**WHAT THIS TASK INVOLVES**
Restate word for word the lines of the entries below, starting with the line that holds "You are a computer-use" and ending with the line that holds "Given: Open the PetroChina company name link", and no others.
Top of INFORMATION GIVEN
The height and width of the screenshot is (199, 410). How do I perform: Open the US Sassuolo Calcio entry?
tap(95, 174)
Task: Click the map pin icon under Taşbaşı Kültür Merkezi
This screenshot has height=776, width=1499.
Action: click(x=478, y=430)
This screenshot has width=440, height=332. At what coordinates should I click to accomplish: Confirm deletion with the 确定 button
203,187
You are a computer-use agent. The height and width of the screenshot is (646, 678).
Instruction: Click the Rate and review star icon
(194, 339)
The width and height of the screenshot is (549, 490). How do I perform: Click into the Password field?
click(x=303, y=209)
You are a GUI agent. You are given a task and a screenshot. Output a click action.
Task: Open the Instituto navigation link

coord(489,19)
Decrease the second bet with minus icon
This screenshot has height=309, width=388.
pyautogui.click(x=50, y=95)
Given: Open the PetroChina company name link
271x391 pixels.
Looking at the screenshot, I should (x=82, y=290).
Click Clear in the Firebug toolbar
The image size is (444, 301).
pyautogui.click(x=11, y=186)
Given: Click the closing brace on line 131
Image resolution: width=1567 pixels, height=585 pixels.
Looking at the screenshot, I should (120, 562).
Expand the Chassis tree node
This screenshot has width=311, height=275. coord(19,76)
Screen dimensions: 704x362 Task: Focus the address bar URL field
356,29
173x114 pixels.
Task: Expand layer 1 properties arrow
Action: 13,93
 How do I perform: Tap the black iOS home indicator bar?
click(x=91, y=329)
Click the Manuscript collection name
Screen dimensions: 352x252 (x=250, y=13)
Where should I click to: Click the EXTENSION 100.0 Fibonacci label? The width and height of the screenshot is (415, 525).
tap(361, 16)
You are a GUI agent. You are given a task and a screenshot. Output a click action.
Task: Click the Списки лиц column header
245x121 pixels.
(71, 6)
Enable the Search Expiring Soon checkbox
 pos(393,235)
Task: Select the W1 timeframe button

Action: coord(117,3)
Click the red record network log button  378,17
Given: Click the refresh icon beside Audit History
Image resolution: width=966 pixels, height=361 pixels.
Bottom of INFORMATION GIVEN
**ANSWER FOR THE TASK**
You are a computer-use agent. The height and width of the screenshot is (646, 678).
Instruction: Click the Rate and review star icon
(194, 339)
The width and height of the screenshot is (549, 490). How do I perform: Click into the Password field?
click(x=303, y=209)
You are a GUI agent. You are given a task and a screenshot. Output a click action.
Task: Open the Instituto navigation link

coord(489,19)
Decrease the second bet with minus icon
This screenshot has height=309, width=388.
pyautogui.click(x=50, y=95)
Given: Open the PetroChina company name link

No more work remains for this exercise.